[Begin EXCERPTED RECORDS]

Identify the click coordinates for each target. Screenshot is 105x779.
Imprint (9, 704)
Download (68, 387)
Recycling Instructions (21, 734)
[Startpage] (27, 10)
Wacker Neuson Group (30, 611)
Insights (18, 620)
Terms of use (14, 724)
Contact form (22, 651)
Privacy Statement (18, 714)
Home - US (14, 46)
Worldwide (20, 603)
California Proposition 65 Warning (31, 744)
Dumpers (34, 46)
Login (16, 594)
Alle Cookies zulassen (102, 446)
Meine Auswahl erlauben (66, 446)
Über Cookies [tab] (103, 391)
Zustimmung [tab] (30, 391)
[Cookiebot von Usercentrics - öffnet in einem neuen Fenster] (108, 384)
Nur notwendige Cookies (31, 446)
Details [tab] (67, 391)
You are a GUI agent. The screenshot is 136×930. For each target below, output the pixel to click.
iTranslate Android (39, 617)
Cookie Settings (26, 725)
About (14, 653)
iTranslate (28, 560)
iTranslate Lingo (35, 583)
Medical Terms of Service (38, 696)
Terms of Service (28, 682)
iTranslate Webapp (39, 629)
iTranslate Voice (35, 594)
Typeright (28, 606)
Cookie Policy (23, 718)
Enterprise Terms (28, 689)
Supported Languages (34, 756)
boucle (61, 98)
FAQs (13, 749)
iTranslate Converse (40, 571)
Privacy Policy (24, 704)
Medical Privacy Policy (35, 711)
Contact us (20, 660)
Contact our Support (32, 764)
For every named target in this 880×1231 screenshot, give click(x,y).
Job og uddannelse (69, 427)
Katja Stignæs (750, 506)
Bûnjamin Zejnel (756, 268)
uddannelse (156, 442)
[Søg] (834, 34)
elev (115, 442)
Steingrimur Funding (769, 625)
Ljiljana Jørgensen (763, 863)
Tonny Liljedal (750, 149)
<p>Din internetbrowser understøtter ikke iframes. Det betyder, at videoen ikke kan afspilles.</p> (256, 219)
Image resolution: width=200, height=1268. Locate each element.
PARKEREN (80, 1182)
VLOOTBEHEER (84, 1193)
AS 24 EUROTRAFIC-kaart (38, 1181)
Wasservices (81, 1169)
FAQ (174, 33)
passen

[End EXCERPTED RECORDS]

--- DIRECTION ---
Format every line of the data above as a numbered list, omitting any blank lines.

--- FULL OUTPUT ---
1. Identify the click coordinates for each target. Screenshot is 105x779.
2. Imprint (9, 704)
3. Download (68, 387)
4. Recycling Instructions (21, 734)
5. [Startpage] (27, 10)
6. Wacker Neuson Group (30, 611)
7. Insights (18, 620)
8. Terms of use (14, 724)
9. Contact form (22, 651)
10. Privacy Statement (18, 714)
11. Home - US (14, 46)
12. Worldwide (20, 603)
13. California Proposition 65 Warning (31, 744)
14. Dumpers (34, 46)
15. Login (16, 594)
16. Alle Cookies zulassen (102, 446)
17. Meine Auswahl erlauben (66, 446)
18. Über Cookies [tab] (103, 391)
19. Zustimmung [tab] (30, 391)
20. [Cookiebot von Usercentrics - öffnet in einem neuen Fenster] (108, 384)
21. Nur notwendige Cookies (31, 446)
22. Details [tab] (67, 391)
23. You are a GUI agent. The screenshot is 136×930. For each target below, output the pixel to click.
24. iTranslate Android (39, 617)
25. Cookie Settings (26, 725)
26. About (14, 653)
27. iTranslate (28, 560)
28. iTranslate Lingo (35, 583)
29. Medical Terms of Service (38, 696)
30. Terms of Service (28, 682)
31. iTranslate Webapp (39, 629)
32. iTranslate Voice (35, 594)
33. Typeright (28, 606)
34. Cookie Policy (23, 718)
35. Enterprise Terms (28, 689)
36. Supported Languages (34, 756)
37. boucle (61, 98)
38. FAQs (13, 749)
39. iTranslate Converse (40, 571)
40. Privacy Policy (24, 704)
41. Medical Privacy Policy (35, 711)
42. Contact us (20, 660)
43. Contact our Support (32, 764)
44. For every named target in this 880×1231 screenshot, give click(x,y).
45. Job og uddannelse (69, 427)
46. Katja Stignæs (750, 506)
47. Bûnjamin Zejnel (756, 268)
48. uddannelse (156, 442)
49. [Søg] (834, 34)
50. elev (115, 442)
51. Steingrimur Funding (769, 625)
52. Ljiljana Jørgensen (763, 863)
53. Tonny Liljedal (750, 149)
54. <p>Din internetbrowser understøtter ikke iframes. Det betyder, at videoen ikke kan afspilles.</p> (256, 219)
55. Image resolution: width=200, height=1268. Locate each element.
56. PARKEREN (80, 1182)
57. VLOOTBEHEER (84, 1193)
58. AS 24 EUROTRAFIC-kaart (38, 1181)
59. Wasservices (81, 1169)
60. FAQ (174, 33)
61. passen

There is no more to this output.